The bottleneck here is your for loop. Python for loops are relatively slow, so if you need to iterate over a million items, you can get more speed by avoiding them at all. In this case, it is quite easy. Instead of this:
for item in range(n): if ((s1[item])**2 + (s2[item])**2) < 1: ii = ii + 1
do the following:
ii = ((s1 ** 2 + s2 ** 2) < 1).sum()
This works because numpy has built-in support for optimized array operations. The loop happens in c instead of python, so it is much faster.

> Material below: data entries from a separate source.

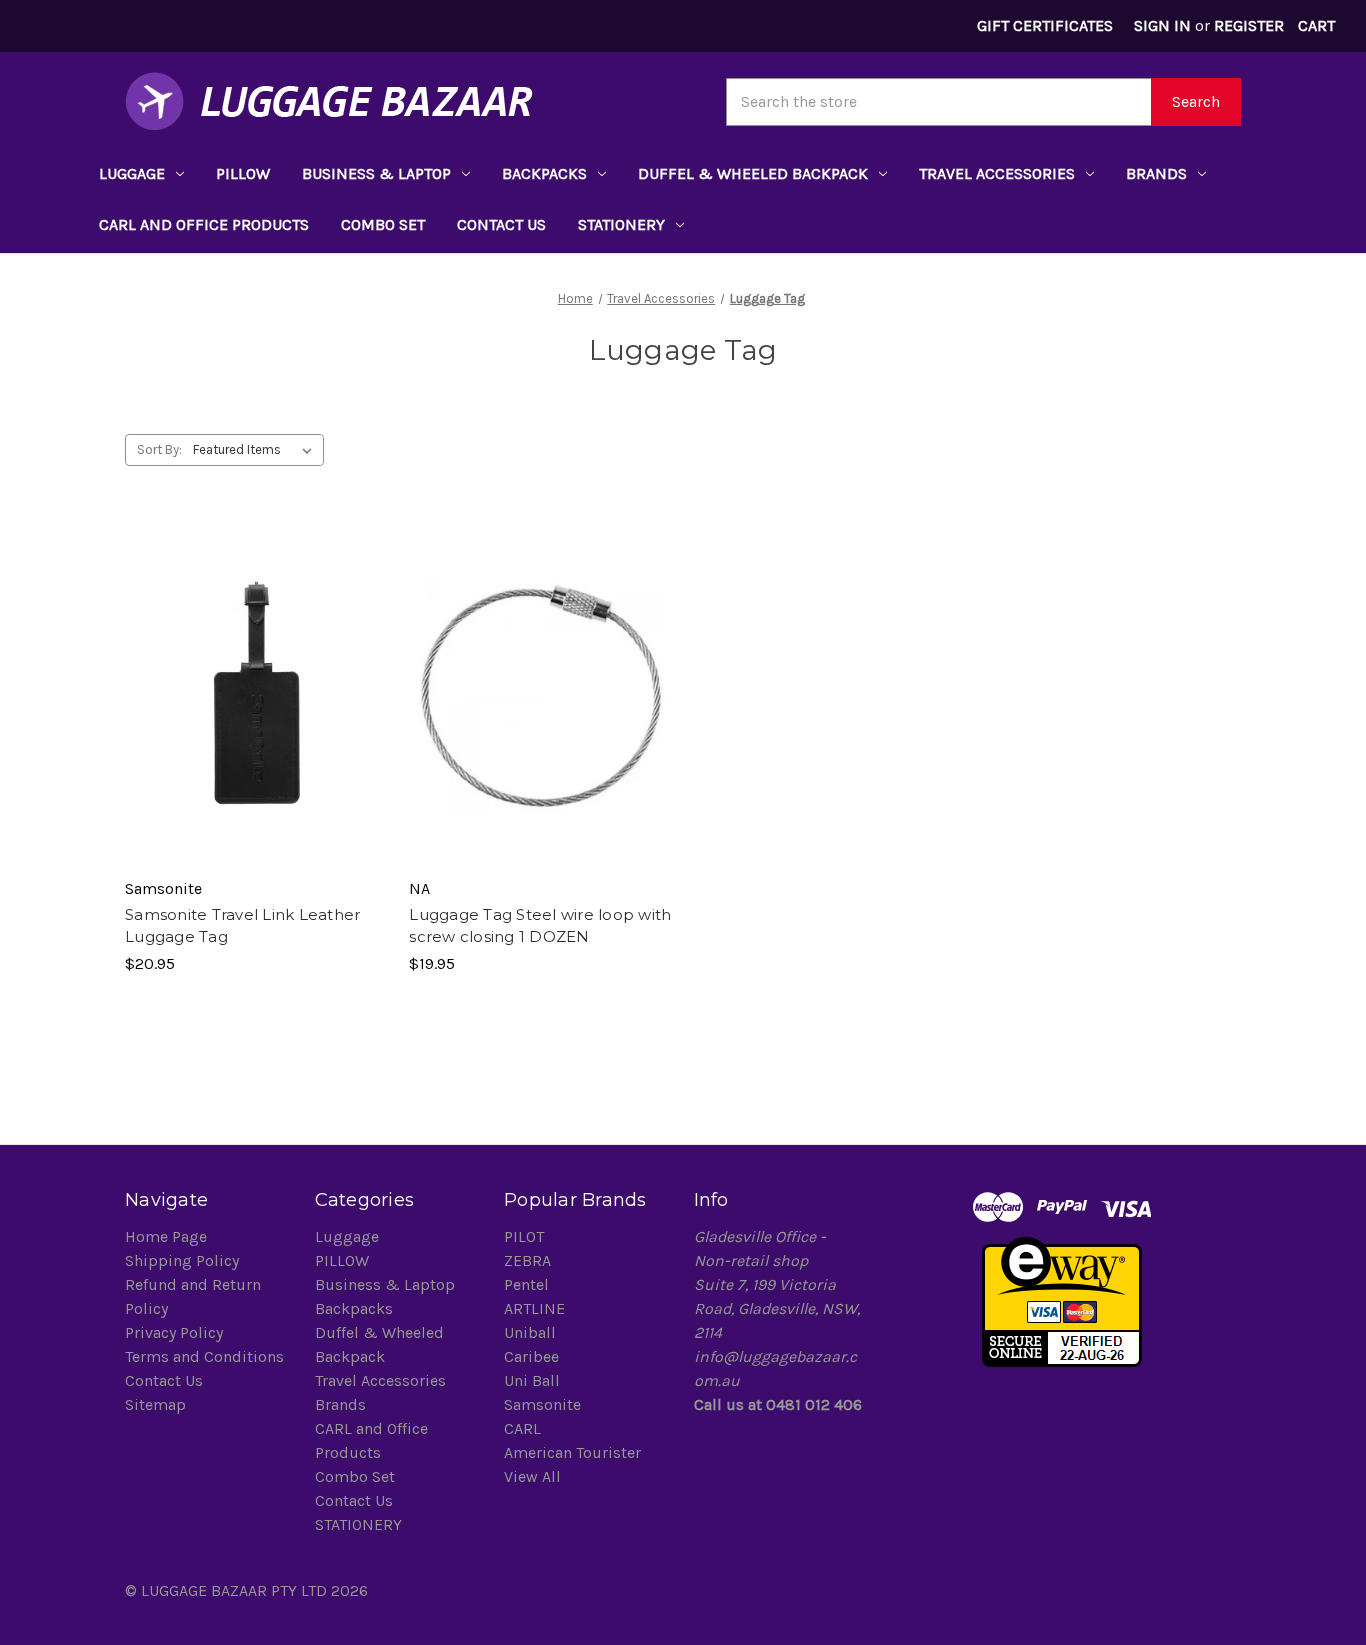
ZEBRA (527, 1260)
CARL (522, 1428)
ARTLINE (534, 1308)
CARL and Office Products (204, 224)
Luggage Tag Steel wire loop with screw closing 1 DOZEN (540, 926)
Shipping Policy (182, 1260)
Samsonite (542, 1404)
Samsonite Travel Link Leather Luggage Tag (242, 926)
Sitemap (155, 1404)
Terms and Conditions (204, 1356)
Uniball (530, 1332)
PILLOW (243, 173)
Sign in (1162, 25)
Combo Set (383, 224)
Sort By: (159, 449)
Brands (1156, 173)
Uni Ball (532, 1380)
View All (532, 1476)
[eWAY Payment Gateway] (1062, 1300)
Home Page (166, 1236)
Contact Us (501, 224)
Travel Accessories (997, 173)
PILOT (524, 1236)
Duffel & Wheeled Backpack (753, 173)
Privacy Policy (174, 1332)
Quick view (255, 673)
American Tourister (572, 1452)
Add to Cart (256, 708)
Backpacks (544, 173)
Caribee (531, 1356)
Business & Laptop (376, 173)
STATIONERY (621, 224)
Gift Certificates (1045, 25)
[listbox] (256, 450)
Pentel (526, 1284)
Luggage (132, 173)
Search (1196, 101)
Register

I did a quick test so you can see the difference:
>>> def estimate_pi_loop(x, y): ... total = 0 ... for i in xrange(len(x)): ... if x[i] ** 2 + y[i] ** 2 < 1: ... total += 1 ... return total * 4.0 / len(x) ... >>> def estimate_pi_numpy(x, y): ... return ((x ** 2 + y ** 2) < 1).sum() ... >>> %timeit estimate_pi_loop(x, y) 1 loops, best of 3: 3.33 s per loop >>> %timeit estimate_pi_numpy(x, y) 100 loops, best of 3: 10.4 ms per loop
Here are some examples of possible operations, so you have a sense of how this works.
Array squaring:
>>> a = numpy.arange(5) >>> a ** 2 array([ 0, 1, 4, 9, 16])
Adding Arrays:
>>> a + a array([0, 2, 4, 6, 8])
Comparison of arrays:
>>> a > 2 array([False, False, False, True, True], dtype=bool)
Summing Boolean Values:
>>> (a > 2).sum() 2
As you probably understand, there are faster ways to evaluate Pi, but I admit that I have always admired the simplicity and effectiveness of this method.